Kellogg is no friend of Russia

Some have rubbed their eyes at other nominees: No sooner had the president-elect put his name forward than commentators recalled that Kellogg was reported to have told Congress that Ukraine offered the US the chance to eliminate a strategic enemy - Russia - without US troops and focus on the real adversary: China.

Kellogg's appointment also brought worldwide attention to a strategy paper that he published together with analyst Fred Fleitz in April 2024. Both work for the Trump-affiliated America First Policy Institute. In the publication, Kellogs and Fleitz outline how the war in Ukraine could be ended.

Freezing the war

The central points are: The conflict is frozen with an indefinite ceasefire. Ukraine continues to receive weapons from the USA, but in return undertakes to enter into peace negotiations with Russia.

Ukraine will also receive security guarantees from the USA, but will drop its demand to join NATO. According to the paper, the USA is forcing Russia to negotiate by threatening to otherwise arm Ukraine so that it can push Russia back. The USA would also reward Putin with an easing of sanctions.

Keith Kellog has won Donald Trump's confidence that he can end the war in Ukraine. But not with classic Trump positions.
Keith Kellog has won Donald Trump's confidence that he can end the war in Ukraine. But not with classic Trump positions.
Keystone/AP Photo/Susan Walsh

Ukraine does not have to give up on regaining its lost territories, Kellogg and Fleitz write. But Kiev would have to declare its willingness to use diplomacy instead of force. And the Ukrainian government would have to realize that this would require a future diplomatic breakthrough, which is unlikely to happen before Putin leaves office.

Freezing the war is at least theoretically possible in a relatively short time. However, it would probably be many years before an actual peace solution in Kellogg's sense - by which he means a peace solution that Kiev can accept - could be reached. However, if there was no more shooting and bombing in Ukraine by the beginning of 2025, Trump could sell this as keeping his promise.

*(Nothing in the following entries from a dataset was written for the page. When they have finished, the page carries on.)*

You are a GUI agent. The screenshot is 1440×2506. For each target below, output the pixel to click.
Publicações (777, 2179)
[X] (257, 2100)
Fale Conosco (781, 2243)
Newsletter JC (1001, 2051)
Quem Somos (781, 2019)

Kremlin and Kiev have arguments against Kellogg's plan

However, one argument against this plan is that Russia has been advancing in Ukraine for some time and is also reclaiming Russian territories occupied by Ukrainians. It is a lesson learned from many armed conflicts that a negotiated solution only becomes possible when both sides realize that they have nothing more to gain on the battlefield.

Both must see the stalemate as painful and damaging. This is currently not the case in Ukraine, especially from the Russian perspective. Kiev could also doubt the value of this agreement, as Ukraine has had Western security guarantees for decades, which have prevented neither the annexation of Crimea by Russia nor the Russian-controlled separatist movement in Donbass.

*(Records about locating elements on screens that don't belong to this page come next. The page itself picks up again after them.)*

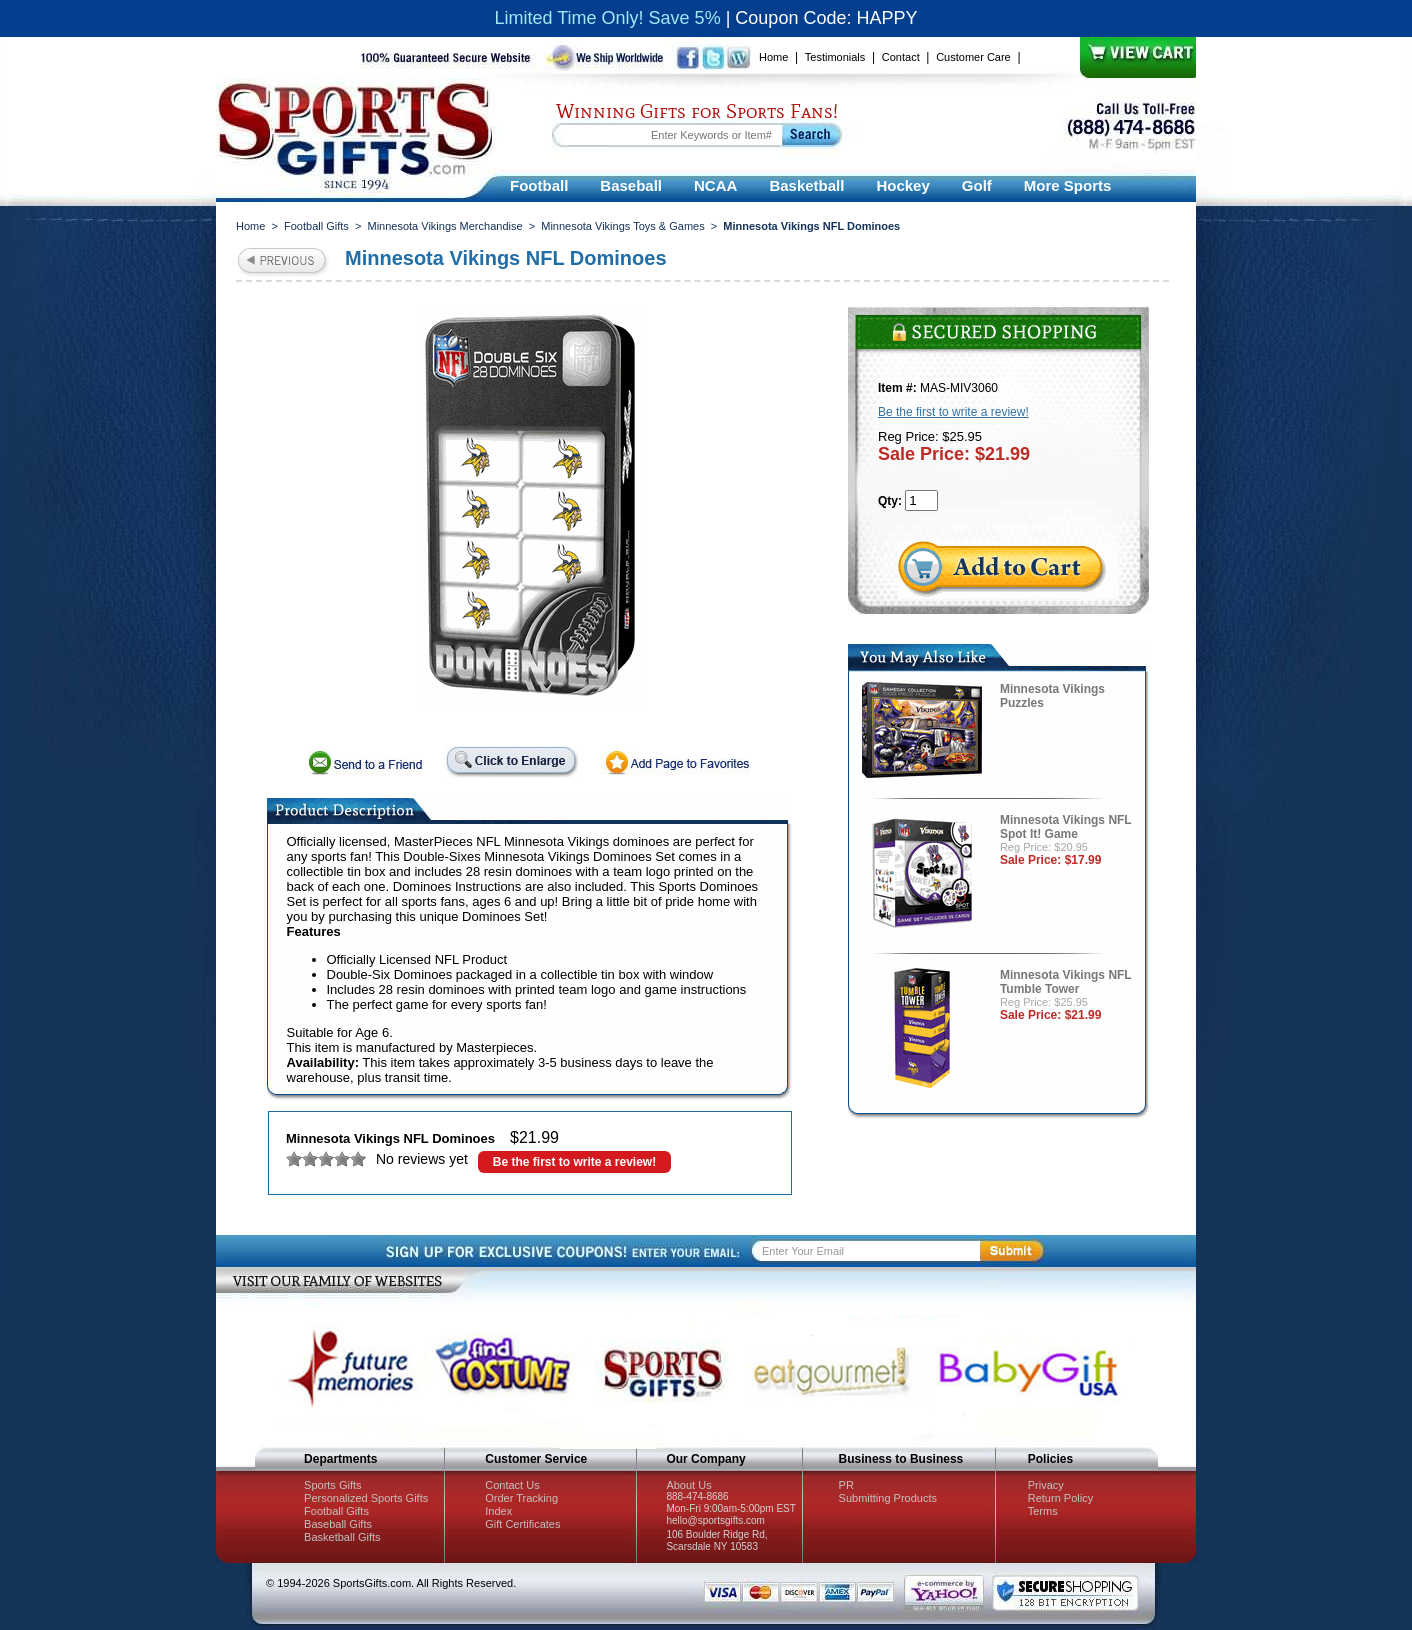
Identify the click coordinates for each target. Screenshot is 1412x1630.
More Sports (1068, 185)
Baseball (631, 185)
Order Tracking (521, 1498)
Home (773, 57)
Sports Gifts (332, 1485)
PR (846, 1485)
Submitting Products (888, 1498)
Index (498, 1511)
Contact (901, 57)
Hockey (902, 185)
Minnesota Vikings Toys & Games (622, 226)
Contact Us (512, 1485)
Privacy (1046, 1485)
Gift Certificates (522, 1524)
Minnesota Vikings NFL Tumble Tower (1066, 982)
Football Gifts (316, 226)
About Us (688, 1485)
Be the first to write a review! (574, 1162)
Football (539, 185)
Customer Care (973, 57)
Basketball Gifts (342, 1537)
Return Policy (1060, 1498)
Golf (977, 185)
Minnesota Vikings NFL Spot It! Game (1066, 827)
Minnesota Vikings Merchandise (444, 226)
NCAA (715, 185)
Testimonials (835, 57)
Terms (1043, 1511)
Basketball (806, 185)
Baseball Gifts (338, 1524)
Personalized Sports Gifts (366, 1498)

Nor the invasion of the Russian army in February 2022. It would therefore be understandable for the Zelensky government to doubt that the Western powers would rush to their aid if Russia were to attack and occupy Ukrainian territories again.

Friends of Russia and enemies of Nato in the Trump administration

On the US side, the strategy is also likely to lead to discussions within Trump's administration. His designated Defense Secretary Pete Hegseth has repeatedly questioned the legitimacy of NATO.

In a book, he writes that it is not a defense alliance, but a defense arrangement for Europe, paid for and executed by the US. He continues: "The defense of Europe is not our problem; we have already done it twice".

Tulsie Gabbard, the designated head of the secret service, has repeatedly and directly disseminated Russian propaganda in the past, for example about Ukrainian bioweapons laboratories. She has also argued that the conflict in Ukraine could have been prevented if the Biden administration had taken "legitimate Russian security concerns" seriously.

These positions are difficult to reconcile with those of Keith Kellogg. It is also unclear which side the soon-to-be President Trump is on.